**Given entries**

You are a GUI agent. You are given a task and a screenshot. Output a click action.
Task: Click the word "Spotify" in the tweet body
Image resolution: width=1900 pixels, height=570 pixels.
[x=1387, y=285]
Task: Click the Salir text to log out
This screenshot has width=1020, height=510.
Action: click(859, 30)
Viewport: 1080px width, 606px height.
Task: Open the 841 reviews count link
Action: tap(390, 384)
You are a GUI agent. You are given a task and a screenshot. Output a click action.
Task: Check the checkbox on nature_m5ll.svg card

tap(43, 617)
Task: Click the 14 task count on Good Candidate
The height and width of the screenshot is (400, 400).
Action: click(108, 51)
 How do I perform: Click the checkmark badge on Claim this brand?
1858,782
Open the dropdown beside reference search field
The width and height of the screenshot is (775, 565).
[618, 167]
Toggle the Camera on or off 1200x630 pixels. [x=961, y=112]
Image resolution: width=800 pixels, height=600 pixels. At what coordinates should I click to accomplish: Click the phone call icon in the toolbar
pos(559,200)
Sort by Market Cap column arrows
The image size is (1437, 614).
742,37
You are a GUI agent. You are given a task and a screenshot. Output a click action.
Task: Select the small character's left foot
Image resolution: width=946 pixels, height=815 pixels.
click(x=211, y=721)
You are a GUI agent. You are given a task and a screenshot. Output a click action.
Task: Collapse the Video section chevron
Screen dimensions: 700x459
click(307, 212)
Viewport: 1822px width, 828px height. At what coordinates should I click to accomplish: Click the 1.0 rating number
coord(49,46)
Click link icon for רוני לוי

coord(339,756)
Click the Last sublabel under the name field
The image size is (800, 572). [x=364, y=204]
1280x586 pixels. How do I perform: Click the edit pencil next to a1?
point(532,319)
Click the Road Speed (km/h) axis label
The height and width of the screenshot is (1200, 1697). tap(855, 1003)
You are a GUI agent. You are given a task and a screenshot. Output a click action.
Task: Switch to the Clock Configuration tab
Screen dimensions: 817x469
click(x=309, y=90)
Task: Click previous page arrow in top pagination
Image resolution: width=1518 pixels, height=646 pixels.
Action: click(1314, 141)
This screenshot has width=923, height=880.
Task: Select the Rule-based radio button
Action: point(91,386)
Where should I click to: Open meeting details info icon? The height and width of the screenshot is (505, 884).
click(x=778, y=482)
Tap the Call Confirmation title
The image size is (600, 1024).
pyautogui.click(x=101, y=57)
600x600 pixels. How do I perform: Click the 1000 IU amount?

**Instructions for the task**
Copy all the entries verbatim.

**Your response**
You are a GUI agent. You are given a task and a screenshot. Output a click action.
Task: Click the word "Spotify" in the tweet body
Image resolution: width=1900 pixels, height=570 pixels.
[x=1387, y=285]
Task: Click the Salir text to log out
This screenshot has width=1020, height=510.
Action: click(859, 30)
Viewport: 1080px width, 606px height.
Task: Open the 841 reviews count link
Action: tap(390, 384)
You are a GUI agent. You are given a task and a screenshot. Output a click action.
Task: Check the checkbox on nature_m5ll.svg card

tap(43, 617)
Task: Click the 14 task count on Good Candidate
The height and width of the screenshot is (400, 400).
Action: click(108, 51)
 How do I perform: Click the checkmark badge on Claim this brand?
1858,782
Open the dropdown beside reference search field
The width and height of the screenshot is (775, 565).
[618, 167]
Toggle the Camera on or off 1200x630 pixels. [x=961, y=112]
Image resolution: width=800 pixels, height=600 pixels. At what coordinates should I click to accomplish: Click the phone call icon in the toolbar
pos(559,200)
Sort by Market Cap column arrows
The image size is (1437, 614).
742,37
You are a GUI agent. You are given a task and a screenshot. Output a click action.
Task: Select the small character's left foot
Image resolution: width=946 pixels, height=815 pixels.
click(x=211, y=721)
You are a GUI agent. You are given a task and a screenshot. Output a click action.
Task: Collapse the Video section chevron
Screen dimensions: 700x459
click(307, 212)
Viewport: 1822px width, 828px height. At what coordinates should I click to accomplish: Click the 1.0 rating number
coord(49,46)
Click link icon for רוני לוי

coord(339,756)
Click the Last sublabel under the name field
The image size is (800, 572). [x=364, y=204]
1280x586 pixels. How do I perform: Click the edit pencil next to a1?
point(532,319)
Click the Road Speed (km/h) axis label
The height and width of the screenshot is (1200, 1697). tap(855, 1003)
You are a GUI agent. You are given a task and a screenshot. Output a click action.
Task: Switch to the Clock Configuration tab
Screen dimensions: 817x469
click(x=309, y=90)
Task: Click previous page arrow in top pagination
Image resolution: width=1518 pixels, height=646 pixels.
Action: click(1314, 141)
This screenshot has width=923, height=880.
Task: Select the Rule-based radio button
Action: point(91,386)
Where should I click to: Open meeting details info icon? The height and width of the screenshot is (505, 884).
click(x=778, y=482)
Tap the Call Confirmation title
The image size is (600, 1024).
pyautogui.click(x=101, y=57)
600x600 pixels. How do I perform: Click the 1000 IU amount?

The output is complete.